*EXERCISE GOAL*. Copy each line exactly, starting with the one that contains "[tab] (1178, 712)" and stopping after the last line of the material below, with nothing else.
*** Begin section ***
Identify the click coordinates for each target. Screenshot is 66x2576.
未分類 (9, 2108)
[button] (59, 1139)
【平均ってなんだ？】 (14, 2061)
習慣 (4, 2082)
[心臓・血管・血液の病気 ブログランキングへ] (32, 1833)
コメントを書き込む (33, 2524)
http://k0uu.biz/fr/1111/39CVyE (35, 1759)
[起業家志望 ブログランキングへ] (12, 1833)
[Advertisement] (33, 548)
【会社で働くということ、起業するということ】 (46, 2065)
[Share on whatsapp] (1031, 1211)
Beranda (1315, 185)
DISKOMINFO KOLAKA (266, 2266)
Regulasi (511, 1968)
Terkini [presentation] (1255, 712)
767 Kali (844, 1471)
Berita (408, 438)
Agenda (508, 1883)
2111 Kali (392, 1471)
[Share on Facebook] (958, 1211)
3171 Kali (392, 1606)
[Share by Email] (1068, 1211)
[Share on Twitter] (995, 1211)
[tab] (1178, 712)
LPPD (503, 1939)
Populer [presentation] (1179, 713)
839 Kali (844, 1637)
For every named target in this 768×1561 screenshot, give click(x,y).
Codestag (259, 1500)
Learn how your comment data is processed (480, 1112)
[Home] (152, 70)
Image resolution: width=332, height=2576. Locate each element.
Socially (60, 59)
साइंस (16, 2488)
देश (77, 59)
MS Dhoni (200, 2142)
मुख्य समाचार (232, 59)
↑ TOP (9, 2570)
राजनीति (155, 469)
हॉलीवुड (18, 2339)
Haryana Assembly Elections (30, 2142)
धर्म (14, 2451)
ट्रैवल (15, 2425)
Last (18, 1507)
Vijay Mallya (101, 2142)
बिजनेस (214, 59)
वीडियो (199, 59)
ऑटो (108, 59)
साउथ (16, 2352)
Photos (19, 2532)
*** End section ***
*EXERCISE OUTPUT*.
[tab] (1178, 712)
LPPD (503, 1939)
Populer [presentation] (1179, 713)
839 Kali (844, 1637)
For every named target in this 768×1561 screenshot, give click(x,y).
Codestag (259, 1500)
Learn how your comment data is processed (480, 1112)
[Home] (152, 70)
Image resolution: width=332, height=2576. Locate each element.
Socially (60, 59)
साइंस (16, 2488)
देश (77, 59)
MS Dhoni (200, 2142)
मुख्य समाचार (232, 59)
↑ TOP (9, 2570)
राजनीति (155, 469)
हॉलीवुड (18, 2339)
Haryana Assembly Elections (30, 2142)
धर्म (14, 2451)
ट्रैवल (15, 2425)
Last (18, 1507)
Vijay Mallya (101, 2142)
बिजनेस (214, 59)
वीडियो (199, 59)
ऑटो (108, 59)
साउथ (16, 2352)
Photos (19, 2532)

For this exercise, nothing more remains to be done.